__Source excerpt__
------------------------------------------------------------

Precision = 75%; percentage of actual “non-quitters” correctly identified by the model.

Recall = 43%; percentage of “quitters” the model correctly identified.

F1-score = 54.7%; the model shows low accuracy in identifying attrition cases and minimizing false positives.

Confusion Matrix

Actual/Predicted	No (Predicted)	Yes (Predicted)
No (Actual)	1199 (true neg)	34 (false pos)
Yes (Actual)	135 (false neg)	102 (true pos)

4. Conclusion and Company Insights

Impact of Overtime on Employee Retention

Our analysis identified overtime as the most significant factor contributing to employee attrition. This finding highlights the need for HR to assess overtime policies and employee workload management.

Key considerations include:

Employee Well-being & Work-Life Balance: Extended work hours contribute to fatigue, stress, and diminished job satisfaction, increasing the likelihood of turnover.
Compensation & Fairness: Are employees receiving appropriate compensation for overtime work? Is overtime equitably distributed among teams?
Workload & Project Management: Are urgent deadlines driving excessive overtime? Adjusting project timelines and increasing staffing levels could mitigate burnout.

To address these concerns, HR may consider conducting employee feedback surveys, reviewing scheduling practices, and assessing hiring needs to create a more sustainable work environment. Link to Source

Reevaluating Business Travel

While business travel can provide opportunities for professional growth and networking, frequent travel is strongly associated with higher attrition rates. Our analysis indicates that employees who travel frequently are 459% more likely to leave the company compared to those who do not travel at all.

Key challenges associated with frequent travel include:

Burnout & Stress: Extended time away from home can lead to exhaustion and decreased job satisfaction.

------------------------------------------------------------

__Task__
Return the employee attrition analysis excerpt word for word, from the precision figure through the line on burnout and stress. The material that comes after this text isn't needed for anything here.

__Data__

------------------------------------------------------------

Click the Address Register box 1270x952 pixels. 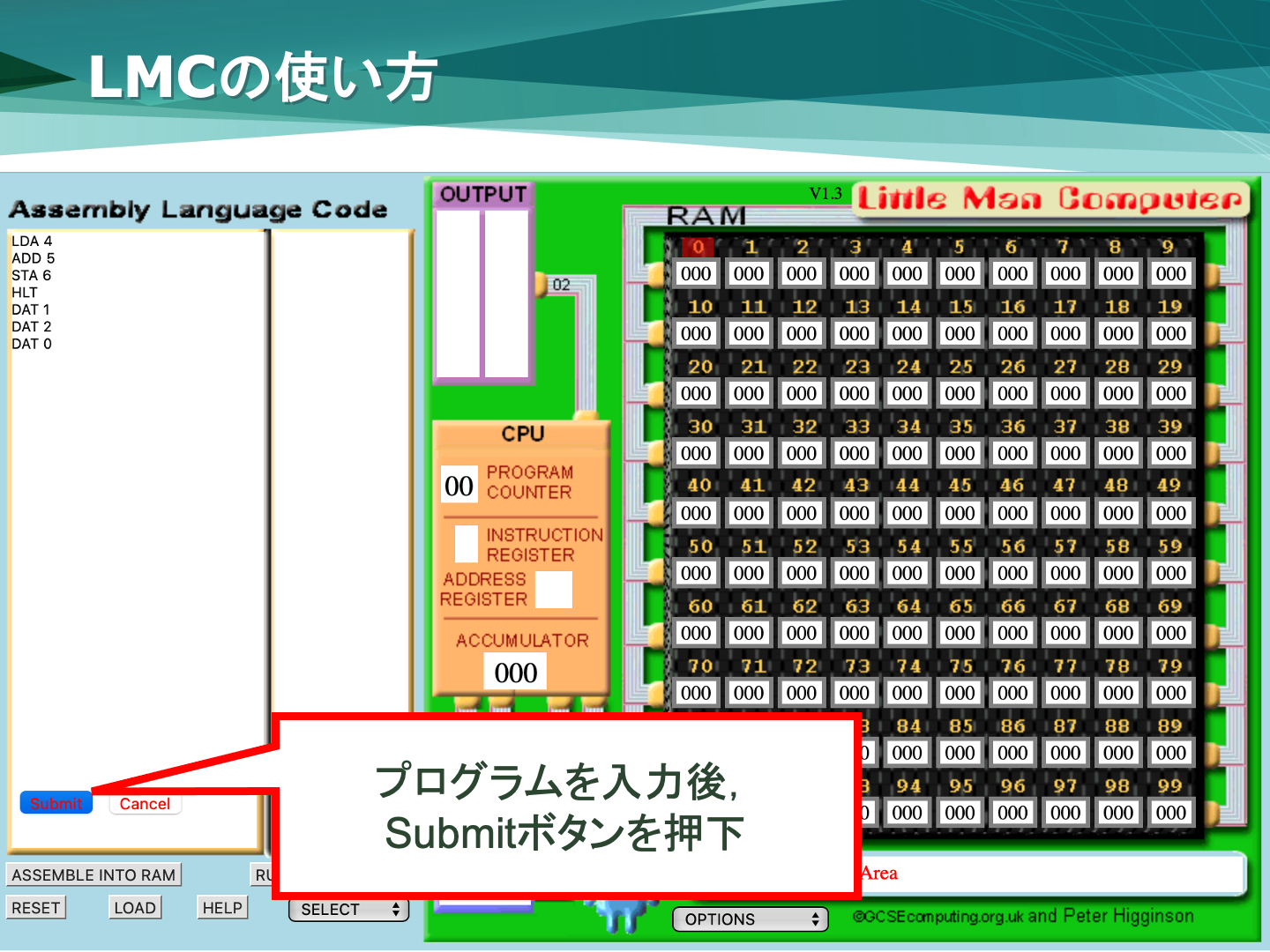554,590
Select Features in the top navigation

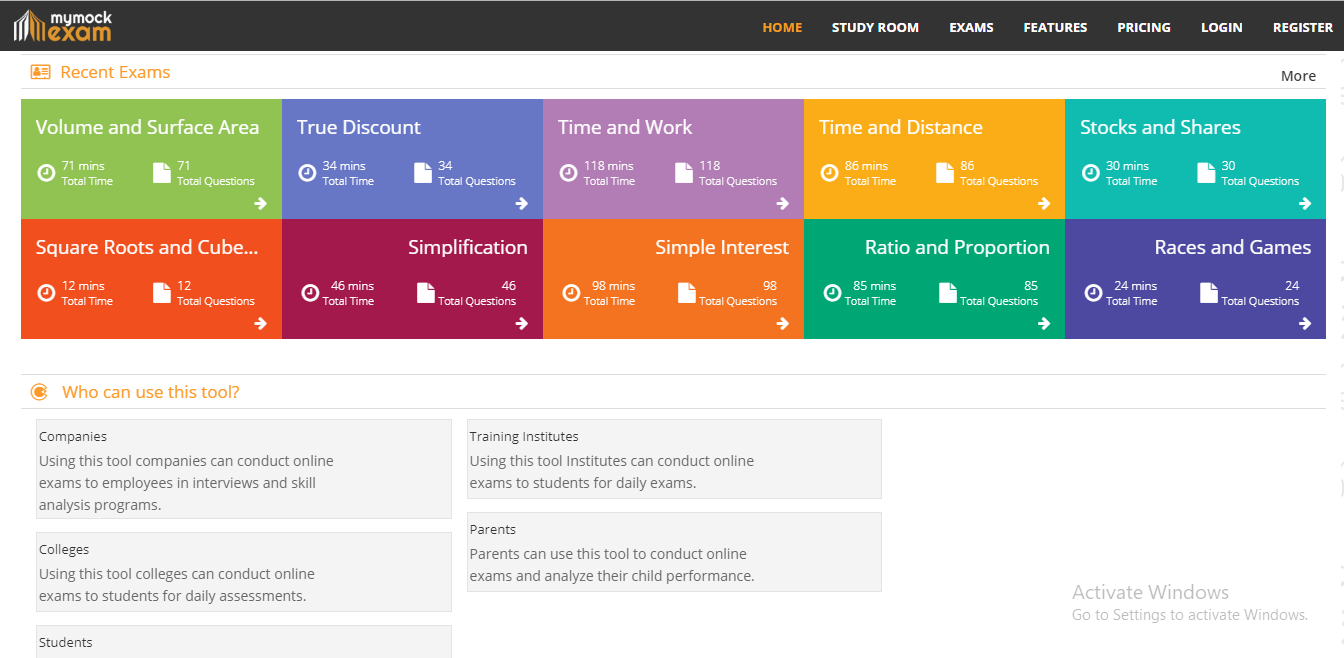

------------------------------------------------------------

__Expected answer__
Precision = 75%; percentage of actual “non-quitters” correctly identified by the model.

Recall = 43%; percentage of “quitters” the model correctly identified.

F1-score = 54.7%; the model shows low accuracy in identifying attrition cases and minimizing false positives.

Confusion Matrix

Actual/Predicted	No (Predicted)	Yes (Predicted)
No (Actual)	1199 (true neg)	34 (false pos)
Yes (Actual)	135 (false neg)	102 (true pos)

4. Conclusion and Company Insights

Impact of Overtime on Employee Retention

Our analysis identified overtime as the most significant factor contributing to employee attrition. This finding highlights the need for HR to assess overtime policies and employee workload management.

Key considerations include:

Employee Well-being & Work-Life Balance: Extended work hours contribute to fatigue, stress, and diminished job satisfaction, increasing the likelihood of turnover.
Compensation & Fairness: Are employees receiving appropriate compensation for overtime work? Is overtime equitably distributed among teams?
Workload & Project Management: Are urgent deadlines driving excessive overtime? Adjusting project timelines and increasing staffing levels could mitigate burnout.

To address these concerns, HR may consider conducting employee feedback surveys, reviewing scheduling practices, and assessing hiring needs to create a more sustainable work environment. Link to Source

Reevaluating Business Travel

While business travel can provide opportunities for professional growth and networking, frequent travel is strongly associated with higher attrition rates. Our analysis indicates that employees who travel frequently are 459% more likely to leave the company compared to those who do not travel at all.

Key challenges associated with frequent travel include:

Burnout & Stress: Extended time away from home can lead to exhaustion and decreased job satisfaction.